_Exercise instructions_
1: In the passage on covering, how is the new infinity represented in Figure 1?
2: Echo the passage on covering word for word, starting at "Figure 2: The" and ending at "the dominant language.".

_Document passage_
A definable part of a set is therefore a part submitted to the dominant language in the context of this set. This dominant language is made up of well-practiced properties which everyone knows, and which make up a part of the conservative world. A definable part is a part that is clearly constituted by a defined part, that is, by a set of elements which has property P.

Figure 1: The left side depicts constructible set E with the set of elements defined by property P. The centerline depicts the barrier of closed order, which the new infinity threatens to transgress. This revolt, creation, etc., is represented by the double arrow crossing the barrier. The new infinity is represented by a dotted-line circle to indicate its genericity and “non-constructibility.”

This operation which connects language to things – to things in the most abstract sense, to the multiplicity as such – is the basis of every operation of covering. Whatever risks crossing the barrier of the closed order [the double arrow] will be covered systematically by things like property P, that is, by things that are already knotted by language, things that are integrally known, completely banal, totally ordinary, simply because they have a property that the whole world knows.

The procedure functions like this. Suppose that something here is menacing – there is something that rises up to transgress and displace the barrier of the world, a new risk of infinity. The procedure of covering will consist in showing that this thing is not outside the world like it claims, because a covering composed by the definable part will be plastered over it. The alleged unknown will be covered by definable parts, and so it will be locked out completely, since the definable parts are obviously already known by everyone. For example, instead of seeing Robespierre as a revolutionary who tried to introduce figures of equality into the political system, you will see him as an “adventurist,” an “opportunist,” “bloodthirsty” and “bitter,” that is, determinations identified by everyone in the world such as it is.

Figure 2: The operation of covering. The set of P(x), the definable part of E, is mobilized to cover over the generic set of the emergent infinity. This depicts in the abstract how pre-existing significations are plastered over the novelty, covering it in the dominant language.

_Collected data_

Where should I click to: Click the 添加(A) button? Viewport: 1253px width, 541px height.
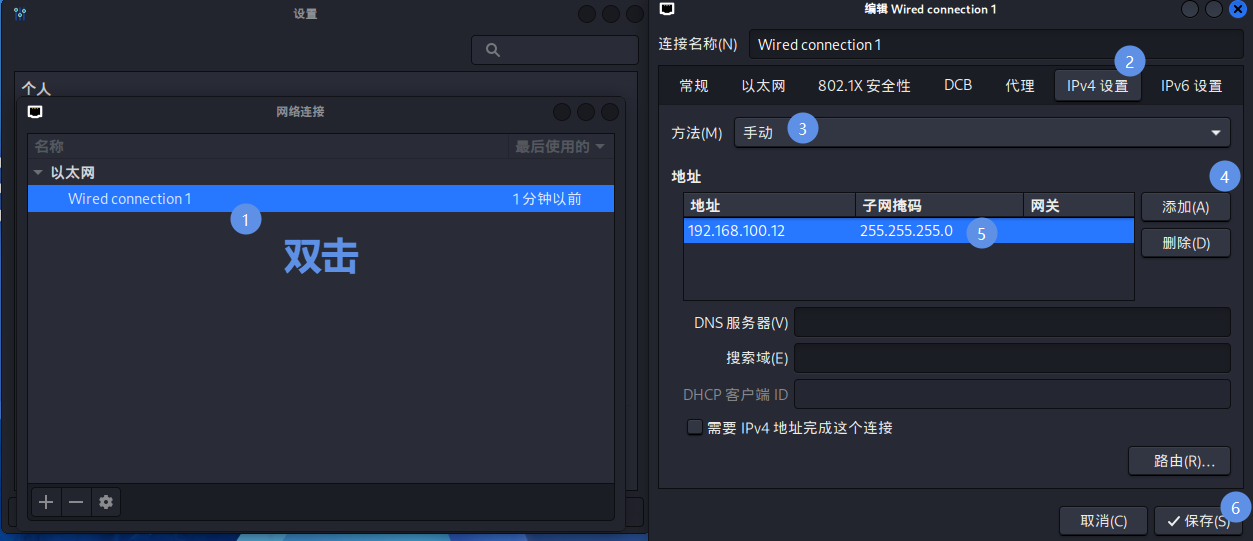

_Solutions_
1: By a dotted-line circle, to indicate its genericity and "non-constructibility."

2:
Figure 2: The operation of covering. The set of P(x), the definable part of E, is mobilized to cover over the generic set of the emergent infinity. This depicts in the abstract how pre-existing significations are plastered over the novelty, covering it in the dominant language.